***** Input data *****

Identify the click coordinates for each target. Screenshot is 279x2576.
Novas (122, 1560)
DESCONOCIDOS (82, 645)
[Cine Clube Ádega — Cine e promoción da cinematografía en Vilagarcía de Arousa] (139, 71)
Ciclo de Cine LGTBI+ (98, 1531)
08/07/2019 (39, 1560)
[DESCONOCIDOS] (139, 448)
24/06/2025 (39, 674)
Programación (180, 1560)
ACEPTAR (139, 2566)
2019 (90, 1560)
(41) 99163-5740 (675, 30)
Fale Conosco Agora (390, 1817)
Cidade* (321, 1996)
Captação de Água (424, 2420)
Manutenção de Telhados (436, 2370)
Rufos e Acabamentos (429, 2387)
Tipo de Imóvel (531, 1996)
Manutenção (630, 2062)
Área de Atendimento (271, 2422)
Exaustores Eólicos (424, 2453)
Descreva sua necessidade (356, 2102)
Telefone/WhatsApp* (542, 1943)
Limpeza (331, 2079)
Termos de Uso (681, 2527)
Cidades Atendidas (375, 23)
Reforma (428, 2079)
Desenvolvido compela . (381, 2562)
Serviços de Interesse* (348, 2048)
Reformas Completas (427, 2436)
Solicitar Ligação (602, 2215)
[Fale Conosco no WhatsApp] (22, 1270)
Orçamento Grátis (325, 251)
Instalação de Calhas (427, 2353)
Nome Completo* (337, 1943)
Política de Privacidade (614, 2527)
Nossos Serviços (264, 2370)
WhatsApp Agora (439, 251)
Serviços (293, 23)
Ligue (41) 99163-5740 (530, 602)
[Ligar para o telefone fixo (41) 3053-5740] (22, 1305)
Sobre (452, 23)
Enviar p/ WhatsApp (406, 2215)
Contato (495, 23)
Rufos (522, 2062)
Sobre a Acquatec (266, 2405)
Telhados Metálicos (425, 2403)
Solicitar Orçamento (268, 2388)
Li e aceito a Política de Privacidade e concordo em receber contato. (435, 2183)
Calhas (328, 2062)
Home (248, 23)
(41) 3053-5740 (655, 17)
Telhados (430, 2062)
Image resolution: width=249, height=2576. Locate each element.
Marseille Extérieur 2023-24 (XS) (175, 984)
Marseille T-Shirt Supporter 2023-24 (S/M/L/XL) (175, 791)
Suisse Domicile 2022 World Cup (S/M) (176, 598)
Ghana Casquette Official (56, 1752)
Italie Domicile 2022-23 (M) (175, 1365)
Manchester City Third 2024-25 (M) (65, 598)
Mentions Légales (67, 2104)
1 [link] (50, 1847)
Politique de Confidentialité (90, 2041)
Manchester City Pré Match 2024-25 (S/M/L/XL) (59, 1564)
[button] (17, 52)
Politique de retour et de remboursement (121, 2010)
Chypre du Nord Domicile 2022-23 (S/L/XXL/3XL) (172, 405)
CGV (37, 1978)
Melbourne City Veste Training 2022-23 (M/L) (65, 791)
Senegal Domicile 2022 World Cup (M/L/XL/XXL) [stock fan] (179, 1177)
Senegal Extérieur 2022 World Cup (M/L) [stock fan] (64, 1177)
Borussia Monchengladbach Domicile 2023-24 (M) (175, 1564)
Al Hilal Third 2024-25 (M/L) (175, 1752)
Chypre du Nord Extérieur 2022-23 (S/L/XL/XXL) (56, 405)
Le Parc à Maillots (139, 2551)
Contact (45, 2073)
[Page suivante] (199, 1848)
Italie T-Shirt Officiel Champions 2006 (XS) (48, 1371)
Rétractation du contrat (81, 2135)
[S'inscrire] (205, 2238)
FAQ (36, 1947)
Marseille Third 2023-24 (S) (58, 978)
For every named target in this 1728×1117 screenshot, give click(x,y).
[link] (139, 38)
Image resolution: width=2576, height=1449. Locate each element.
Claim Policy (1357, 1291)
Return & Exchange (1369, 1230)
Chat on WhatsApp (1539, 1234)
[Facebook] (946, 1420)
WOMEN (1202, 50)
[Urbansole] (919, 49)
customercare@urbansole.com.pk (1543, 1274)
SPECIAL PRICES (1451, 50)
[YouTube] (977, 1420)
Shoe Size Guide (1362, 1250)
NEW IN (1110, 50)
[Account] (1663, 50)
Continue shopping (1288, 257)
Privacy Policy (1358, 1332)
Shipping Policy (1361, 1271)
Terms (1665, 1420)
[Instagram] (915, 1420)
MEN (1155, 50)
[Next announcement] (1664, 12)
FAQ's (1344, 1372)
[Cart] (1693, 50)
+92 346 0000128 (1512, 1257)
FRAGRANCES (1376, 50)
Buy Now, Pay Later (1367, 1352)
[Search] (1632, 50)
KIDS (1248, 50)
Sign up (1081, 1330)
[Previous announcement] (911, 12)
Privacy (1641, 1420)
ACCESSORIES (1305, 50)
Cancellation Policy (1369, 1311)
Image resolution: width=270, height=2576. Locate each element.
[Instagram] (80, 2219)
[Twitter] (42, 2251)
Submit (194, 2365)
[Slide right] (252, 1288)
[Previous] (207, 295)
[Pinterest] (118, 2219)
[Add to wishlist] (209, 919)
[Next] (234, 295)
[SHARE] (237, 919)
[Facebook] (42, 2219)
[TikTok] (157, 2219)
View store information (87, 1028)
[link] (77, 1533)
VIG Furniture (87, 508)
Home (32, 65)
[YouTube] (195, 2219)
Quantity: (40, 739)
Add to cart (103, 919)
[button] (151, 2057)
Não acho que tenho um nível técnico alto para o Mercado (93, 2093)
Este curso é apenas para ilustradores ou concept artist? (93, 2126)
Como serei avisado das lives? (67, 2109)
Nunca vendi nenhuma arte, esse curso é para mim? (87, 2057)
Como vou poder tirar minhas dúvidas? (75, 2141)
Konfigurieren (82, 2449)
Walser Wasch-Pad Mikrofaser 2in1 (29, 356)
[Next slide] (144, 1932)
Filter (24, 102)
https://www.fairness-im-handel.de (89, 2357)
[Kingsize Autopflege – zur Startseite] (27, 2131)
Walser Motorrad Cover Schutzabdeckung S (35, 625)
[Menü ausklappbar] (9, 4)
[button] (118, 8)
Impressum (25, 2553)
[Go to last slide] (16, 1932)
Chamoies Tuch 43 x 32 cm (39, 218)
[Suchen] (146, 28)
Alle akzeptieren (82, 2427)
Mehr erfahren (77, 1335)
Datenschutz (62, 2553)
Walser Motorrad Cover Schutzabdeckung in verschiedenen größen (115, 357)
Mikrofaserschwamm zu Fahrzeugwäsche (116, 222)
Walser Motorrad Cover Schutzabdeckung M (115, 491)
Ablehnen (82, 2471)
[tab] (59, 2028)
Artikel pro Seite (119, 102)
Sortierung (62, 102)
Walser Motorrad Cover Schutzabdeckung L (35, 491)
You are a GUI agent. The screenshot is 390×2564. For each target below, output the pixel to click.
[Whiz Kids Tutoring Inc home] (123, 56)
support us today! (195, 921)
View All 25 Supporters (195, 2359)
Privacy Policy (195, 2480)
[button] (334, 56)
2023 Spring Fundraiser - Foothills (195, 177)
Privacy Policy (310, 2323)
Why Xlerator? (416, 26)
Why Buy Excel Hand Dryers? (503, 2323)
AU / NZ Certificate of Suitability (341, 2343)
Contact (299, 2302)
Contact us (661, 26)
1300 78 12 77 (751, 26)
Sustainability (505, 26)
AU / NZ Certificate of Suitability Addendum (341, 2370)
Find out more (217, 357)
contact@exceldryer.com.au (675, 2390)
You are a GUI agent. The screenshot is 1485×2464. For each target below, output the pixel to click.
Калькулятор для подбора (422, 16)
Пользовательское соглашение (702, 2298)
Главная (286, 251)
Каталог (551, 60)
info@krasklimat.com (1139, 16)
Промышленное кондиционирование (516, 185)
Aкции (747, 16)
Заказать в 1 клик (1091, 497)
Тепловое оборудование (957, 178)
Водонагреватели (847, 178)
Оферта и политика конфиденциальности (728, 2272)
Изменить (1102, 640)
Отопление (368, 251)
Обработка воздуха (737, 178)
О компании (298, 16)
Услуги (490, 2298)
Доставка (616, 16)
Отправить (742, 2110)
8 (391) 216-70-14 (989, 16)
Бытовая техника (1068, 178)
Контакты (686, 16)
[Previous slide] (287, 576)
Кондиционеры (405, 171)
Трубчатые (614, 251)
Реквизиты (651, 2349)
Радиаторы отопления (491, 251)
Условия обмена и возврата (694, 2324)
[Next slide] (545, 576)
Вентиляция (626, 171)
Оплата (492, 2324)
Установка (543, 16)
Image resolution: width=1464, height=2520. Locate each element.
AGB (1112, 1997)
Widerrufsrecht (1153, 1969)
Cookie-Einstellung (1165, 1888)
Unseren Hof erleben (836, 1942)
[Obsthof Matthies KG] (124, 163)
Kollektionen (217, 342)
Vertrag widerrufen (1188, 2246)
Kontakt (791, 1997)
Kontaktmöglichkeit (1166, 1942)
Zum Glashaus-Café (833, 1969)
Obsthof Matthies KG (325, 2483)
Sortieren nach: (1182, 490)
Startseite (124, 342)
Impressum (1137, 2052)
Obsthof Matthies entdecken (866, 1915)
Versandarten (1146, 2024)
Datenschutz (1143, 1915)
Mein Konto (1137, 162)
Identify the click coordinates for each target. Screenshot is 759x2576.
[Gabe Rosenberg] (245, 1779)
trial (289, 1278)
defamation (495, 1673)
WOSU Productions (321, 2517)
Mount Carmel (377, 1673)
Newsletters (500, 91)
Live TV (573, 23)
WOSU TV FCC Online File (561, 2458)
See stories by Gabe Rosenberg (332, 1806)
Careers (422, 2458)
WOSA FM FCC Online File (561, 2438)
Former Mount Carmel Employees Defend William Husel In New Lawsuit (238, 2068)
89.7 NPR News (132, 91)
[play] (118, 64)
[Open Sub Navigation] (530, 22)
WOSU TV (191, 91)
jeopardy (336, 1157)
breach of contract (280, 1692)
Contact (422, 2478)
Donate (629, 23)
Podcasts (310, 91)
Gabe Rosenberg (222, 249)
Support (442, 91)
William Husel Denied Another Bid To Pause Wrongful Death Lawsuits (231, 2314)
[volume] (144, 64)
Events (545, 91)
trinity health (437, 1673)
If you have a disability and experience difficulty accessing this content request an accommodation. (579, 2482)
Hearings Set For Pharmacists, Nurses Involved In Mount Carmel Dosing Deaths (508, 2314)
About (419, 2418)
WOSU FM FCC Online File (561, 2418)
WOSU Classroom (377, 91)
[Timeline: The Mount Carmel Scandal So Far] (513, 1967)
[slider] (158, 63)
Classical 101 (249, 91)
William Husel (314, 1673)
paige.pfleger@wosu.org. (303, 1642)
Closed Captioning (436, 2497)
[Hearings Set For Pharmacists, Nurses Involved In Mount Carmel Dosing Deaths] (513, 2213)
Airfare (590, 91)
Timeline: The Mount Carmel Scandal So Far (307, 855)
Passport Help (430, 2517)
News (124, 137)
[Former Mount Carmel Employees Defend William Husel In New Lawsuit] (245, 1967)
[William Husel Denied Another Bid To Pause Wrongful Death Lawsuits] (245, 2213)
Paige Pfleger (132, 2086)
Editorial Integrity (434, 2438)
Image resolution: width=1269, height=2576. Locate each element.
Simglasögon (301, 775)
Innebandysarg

*****

> Problem to work on:
Up to and including the line with "Enviar p/ WhatsApp (406, 2215)", print every line of the material above, starting from its first line, exactly.

> Task response:
Identify the click coordinates for each target. Screenshot is 279x2576.
Novas (122, 1560)
DESCONOCIDOS (82, 645)
[Cine Clube Ádega — Cine e promoción da cinematografía en Vilagarcía de Arousa] (139, 71)
Ciclo de Cine LGTBI+ (98, 1531)
08/07/2019 (39, 1560)
[DESCONOCIDOS] (139, 448)
24/06/2025 (39, 674)
Programación (180, 1560)
ACEPTAR (139, 2566)
2019 (90, 1560)
(41) 99163-5740 (675, 30)
Fale Conosco Agora (390, 1817)
Cidade* (321, 1996)
Captação de Água (424, 2420)
Manutenção de Telhados (436, 2370)
Rufos e Acabamentos (429, 2387)
Tipo de Imóvel (531, 1996)
Manutenção (630, 2062)
Área de Atendimento (271, 2422)
Exaustores Eólicos (424, 2453)
Descreva sua necessidade (356, 2102)
Telefone/WhatsApp* (542, 1943)
Limpeza (331, 2079)
Termos de Uso (681, 2527)
Cidades Atendidas (375, 23)
Reforma (428, 2079)
Desenvolvido compela . (381, 2562)
Serviços de Interesse* (348, 2048)
Reformas Completas (427, 2436)
Solicitar Ligação (602, 2215)
[Fale Conosco no WhatsApp] (22, 1270)
Orçamento Grátis (325, 251)
Instalação de Calhas (427, 2353)
Nome Completo* (337, 1943)
Política de Privacidade (614, 2527)
Nossos Serviços (264, 2370)
WhatsApp Agora (439, 251)
Serviços (293, 23)
Ligue (41) 99163-5740 (530, 602)
[Ligar para o telefone fixo (41) 3053-5740] (22, 1305)
Sobre (452, 23)
Enviar p/ WhatsApp (406, 2215)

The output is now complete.